Choosing the Learning Rate

Choosing the right learning rate $\alpha$ is crucial for the convergence of the gradient descent algorithm. If the learning rate is too small, the algorithm will take tiny steps and converge slowly. If the learning rate is too large, the algorithm might overshoot the minimum and fail to converge.

A common practice is to start with a relatively large learning rate and gradually decrease it as the algorithm progresses. This technique is known as learning rate annealing.

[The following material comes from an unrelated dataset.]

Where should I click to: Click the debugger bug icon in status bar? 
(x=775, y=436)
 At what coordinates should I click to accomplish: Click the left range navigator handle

Here is a demonstration of the Learning Rate and the number of epochs in action (Note: here we are only training the slope of the line, not the intercept):

1.0
10

m = 5.5949494

Note that, for considerably higher number of epochs (say 10 here) the dependance on the learning rate is less pronounced (negligible change in $m$ for $\alpha$ 0.9 to 2.3). The value of $m$ doesn’t change much with the learning rate. But for a lower number of epochs (say 2 here), the choice of learning rate is crucial.

Types of Gradient Descent

There are several variants of gradient descent, each with their own trade-offs:

  1. Batch Gradient Descent: Uses the entire training dataset at a time and takes one step. This can be slow for large datasets but provides accurate gradient estimates.
  2. Stochastic Gradient Descent (SGD): Sees each training example to calculate the loss and update the weights (take one step). This can be much faster but introduces more noise in the gradient estimates. This is because one example may not represent the whole dataset well.
  3. Mini-Batch Gradient Descent: Divides the dataset into batches and updates the gradient after seeing each batch. Passing through all the batches and seeing the whole dataset once is called an epoch. This strikes a balance between the efficiency of SGD and the accuracy of batch gradient descent.

Demonstration Code

Here is a demonstration of the Linear Regression and Gradient Descent algorithm in action. You can adjust the learning rate and the number of epochs to see how the model fits the data.

Open In Colab

In today’s discussion, we have covered the basics of linear regression and gradient descent along with the coding aspect of it. We also touched on but chose to leave out specific topics in detail, like the types of gradient descent, how to handle classification tasks etc. We will cover these topics in future discussions.